(Information given)
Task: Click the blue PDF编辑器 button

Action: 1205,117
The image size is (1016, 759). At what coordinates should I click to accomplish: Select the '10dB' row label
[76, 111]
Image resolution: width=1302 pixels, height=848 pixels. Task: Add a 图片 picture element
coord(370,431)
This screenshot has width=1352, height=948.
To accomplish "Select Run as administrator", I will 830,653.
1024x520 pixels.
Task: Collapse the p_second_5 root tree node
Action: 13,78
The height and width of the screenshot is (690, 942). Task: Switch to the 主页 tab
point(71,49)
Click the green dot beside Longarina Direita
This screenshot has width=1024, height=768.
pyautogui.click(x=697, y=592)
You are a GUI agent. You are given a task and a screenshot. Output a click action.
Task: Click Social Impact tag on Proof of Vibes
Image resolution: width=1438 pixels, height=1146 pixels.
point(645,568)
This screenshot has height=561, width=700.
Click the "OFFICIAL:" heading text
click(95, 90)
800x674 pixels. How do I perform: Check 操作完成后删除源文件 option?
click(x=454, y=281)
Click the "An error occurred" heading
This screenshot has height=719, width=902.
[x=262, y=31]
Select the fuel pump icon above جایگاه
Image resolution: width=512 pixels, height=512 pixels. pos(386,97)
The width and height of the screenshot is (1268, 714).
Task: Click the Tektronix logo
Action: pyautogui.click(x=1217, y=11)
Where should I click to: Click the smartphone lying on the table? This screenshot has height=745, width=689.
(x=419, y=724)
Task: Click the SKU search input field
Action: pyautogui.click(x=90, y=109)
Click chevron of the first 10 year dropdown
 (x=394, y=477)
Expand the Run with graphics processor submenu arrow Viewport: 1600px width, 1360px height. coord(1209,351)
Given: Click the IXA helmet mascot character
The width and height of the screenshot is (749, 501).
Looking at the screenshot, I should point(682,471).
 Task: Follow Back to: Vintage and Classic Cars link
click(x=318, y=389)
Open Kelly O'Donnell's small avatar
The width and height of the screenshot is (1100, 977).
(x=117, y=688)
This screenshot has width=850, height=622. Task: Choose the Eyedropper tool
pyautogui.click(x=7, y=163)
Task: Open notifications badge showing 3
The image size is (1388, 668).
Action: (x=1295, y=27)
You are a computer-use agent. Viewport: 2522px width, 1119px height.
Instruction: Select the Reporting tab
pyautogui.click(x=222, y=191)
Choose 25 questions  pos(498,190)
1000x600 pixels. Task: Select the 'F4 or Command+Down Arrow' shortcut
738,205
(End Information given)
> Work to complete
Reproduce all the data precisely, word for word.

> Your solution
Task: Click the blue PDF编辑器 button

Action: 1205,117
The image size is (1016, 759). At what coordinates should I click to accomplish: Select the '10dB' row label
[76, 111]
Image resolution: width=1302 pixels, height=848 pixels. Task: Add a 图片 picture element
coord(370,431)
This screenshot has width=1352, height=948.
To accomplish "Select Run as administrator", I will 830,653.
1024x520 pixels.
Task: Collapse the p_second_5 root tree node
Action: 13,78
The height and width of the screenshot is (690, 942). Task: Switch to the 主页 tab
point(71,49)
Click the green dot beside Longarina Direita
This screenshot has width=1024, height=768.
pyautogui.click(x=697, y=592)
You are a GUI agent. You are given a task and a screenshot. Output a click action.
Task: Click Social Impact tag on Proof of Vibes
Image resolution: width=1438 pixels, height=1146 pixels.
point(645,568)
This screenshot has height=561, width=700.
Click the "OFFICIAL:" heading text
click(95, 90)
800x674 pixels. How do I perform: Check 操作完成后删除源文件 option?
click(x=454, y=281)
Click the "An error occurred" heading
This screenshot has height=719, width=902.
[x=262, y=31]
Select the fuel pump icon above جایگاه
Image resolution: width=512 pixels, height=512 pixels. pos(386,97)
The width and height of the screenshot is (1268, 714).
Task: Click the Tektronix logo
Action: pyautogui.click(x=1217, y=11)
Where should I click to: Click the smartphone lying on the table? This screenshot has height=745, width=689.
(x=419, y=724)
Task: Click the SKU search input field
Action: pyautogui.click(x=90, y=109)
Click chevron of the first 10 year dropdown
 (x=394, y=477)
Expand the Run with graphics processor submenu arrow Viewport: 1600px width, 1360px height. coord(1209,351)
Given: Click the IXA helmet mascot character
The width and height of the screenshot is (749, 501).
Looking at the screenshot, I should point(682,471).
 Task: Follow Back to: Vintage and Classic Cars link
click(x=318, y=389)
Open Kelly O'Donnell's small avatar
The width and height of the screenshot is (1100, 977).
(x=117, y=688)
This screenshot has width=850, height=622. Task: Choose the Eyedropper tool
pyautogui.click(x=7, y=163)
Task: Open notifications badge showing 3
The image size is (1388, 668).
Action: (x=1295, y=27)
You are a computer-use agent. Viewport: 2522px width, 1119px height.
Instruction: Select the Reporting tab
pyautogui.click(x=222, y=191)
Choose 25 questions  pos(498,190)
1000x600 pixels. Task: Select the 'F4 or Command+Down Arrow' shortcut
738,205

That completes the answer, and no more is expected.